Worldwide regulations require the registration of biocides, correct labeling of products and allowed marketing claims. All of which need the correct data and support to back them up. Addmaster offer its partners full technical and regulatory support guiding them through the regulatory process giving them the peace of mind they can be compliant globally.

Infection Control has a part to play in all aspects of healthcare services and as users of the system we should be grateful for its development.  The same should be said for the development of antimicrobial surfaces. The key to the growth of this sector is the professional development of antimicrobial products, with quality active ingredients and approved, dependable regulations, giving customers products they are confident in.

In the last 10 years, the importance of infection control has come to the forefront and if healthcare infection is going to be reduced, an effective and motivated infection control team is key.

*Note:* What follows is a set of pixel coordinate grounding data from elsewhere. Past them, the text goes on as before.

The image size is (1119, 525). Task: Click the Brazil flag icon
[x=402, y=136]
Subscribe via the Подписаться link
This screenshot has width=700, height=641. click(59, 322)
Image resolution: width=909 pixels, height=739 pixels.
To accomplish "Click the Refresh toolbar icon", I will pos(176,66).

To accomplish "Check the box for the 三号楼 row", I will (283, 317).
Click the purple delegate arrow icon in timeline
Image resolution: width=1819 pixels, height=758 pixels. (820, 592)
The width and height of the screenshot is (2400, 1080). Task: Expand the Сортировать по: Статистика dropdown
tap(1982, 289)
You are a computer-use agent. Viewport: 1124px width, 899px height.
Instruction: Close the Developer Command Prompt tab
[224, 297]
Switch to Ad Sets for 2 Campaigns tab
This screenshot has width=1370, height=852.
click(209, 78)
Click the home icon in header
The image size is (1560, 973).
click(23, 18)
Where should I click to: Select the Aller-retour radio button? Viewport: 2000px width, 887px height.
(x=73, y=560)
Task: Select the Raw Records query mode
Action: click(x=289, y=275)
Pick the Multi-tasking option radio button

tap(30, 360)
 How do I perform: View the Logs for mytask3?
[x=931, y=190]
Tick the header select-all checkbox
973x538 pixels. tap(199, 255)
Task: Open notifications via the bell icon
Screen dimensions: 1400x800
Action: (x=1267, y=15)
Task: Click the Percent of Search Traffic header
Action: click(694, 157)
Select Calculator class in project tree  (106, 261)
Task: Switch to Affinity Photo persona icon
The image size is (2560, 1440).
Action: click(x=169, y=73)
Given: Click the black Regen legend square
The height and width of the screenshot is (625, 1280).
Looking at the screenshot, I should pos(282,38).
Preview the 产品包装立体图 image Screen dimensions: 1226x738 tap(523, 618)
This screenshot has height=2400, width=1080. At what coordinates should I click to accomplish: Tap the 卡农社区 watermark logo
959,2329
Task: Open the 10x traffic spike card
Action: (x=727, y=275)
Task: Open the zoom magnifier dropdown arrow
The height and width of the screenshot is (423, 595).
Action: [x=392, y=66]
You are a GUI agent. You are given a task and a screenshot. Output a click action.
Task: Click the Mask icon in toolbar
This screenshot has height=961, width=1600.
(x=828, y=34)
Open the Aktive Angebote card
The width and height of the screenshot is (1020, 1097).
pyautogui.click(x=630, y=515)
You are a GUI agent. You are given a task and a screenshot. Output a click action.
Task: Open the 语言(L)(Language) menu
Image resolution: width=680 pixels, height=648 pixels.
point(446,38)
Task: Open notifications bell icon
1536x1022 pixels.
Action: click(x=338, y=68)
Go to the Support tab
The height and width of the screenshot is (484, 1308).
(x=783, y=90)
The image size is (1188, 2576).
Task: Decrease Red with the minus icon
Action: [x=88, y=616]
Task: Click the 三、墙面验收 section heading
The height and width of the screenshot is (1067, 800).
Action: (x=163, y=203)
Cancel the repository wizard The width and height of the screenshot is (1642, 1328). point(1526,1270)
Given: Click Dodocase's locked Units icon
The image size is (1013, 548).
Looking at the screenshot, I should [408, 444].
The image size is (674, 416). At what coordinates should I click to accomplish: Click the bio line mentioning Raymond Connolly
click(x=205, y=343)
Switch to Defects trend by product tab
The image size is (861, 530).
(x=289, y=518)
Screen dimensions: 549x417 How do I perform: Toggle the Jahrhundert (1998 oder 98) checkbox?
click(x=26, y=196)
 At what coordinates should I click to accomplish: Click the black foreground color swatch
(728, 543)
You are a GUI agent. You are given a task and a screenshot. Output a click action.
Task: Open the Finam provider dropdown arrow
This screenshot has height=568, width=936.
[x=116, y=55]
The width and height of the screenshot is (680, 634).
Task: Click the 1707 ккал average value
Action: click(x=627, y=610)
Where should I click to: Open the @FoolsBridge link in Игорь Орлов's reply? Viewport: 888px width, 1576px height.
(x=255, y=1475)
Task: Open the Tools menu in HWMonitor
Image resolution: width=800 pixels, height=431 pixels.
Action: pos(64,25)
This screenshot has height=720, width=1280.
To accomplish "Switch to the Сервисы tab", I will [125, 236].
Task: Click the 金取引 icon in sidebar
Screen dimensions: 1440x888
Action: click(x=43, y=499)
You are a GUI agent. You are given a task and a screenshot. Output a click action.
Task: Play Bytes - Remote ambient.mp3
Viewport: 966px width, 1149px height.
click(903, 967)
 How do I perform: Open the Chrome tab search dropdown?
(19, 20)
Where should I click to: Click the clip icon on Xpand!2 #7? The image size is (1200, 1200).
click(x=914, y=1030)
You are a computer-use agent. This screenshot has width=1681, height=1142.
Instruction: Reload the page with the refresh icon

Looking to the future their enthusiasm and desire needs to be harnessed along with a two-way conversation with industry highlighting technological developments and how they can be effectively implemented into infection control protocol. Antimicrobial plastics, textiles, paper, paint and coatings alone won’t stop the spread of infectious diseases within hospitals, but can certainly be a hugely important ally in the fight.

*Please note that Addmaster was acquired by the Polygiene Group AB in January 2021, so all news articles prior to that date will still be branded as Addmaster.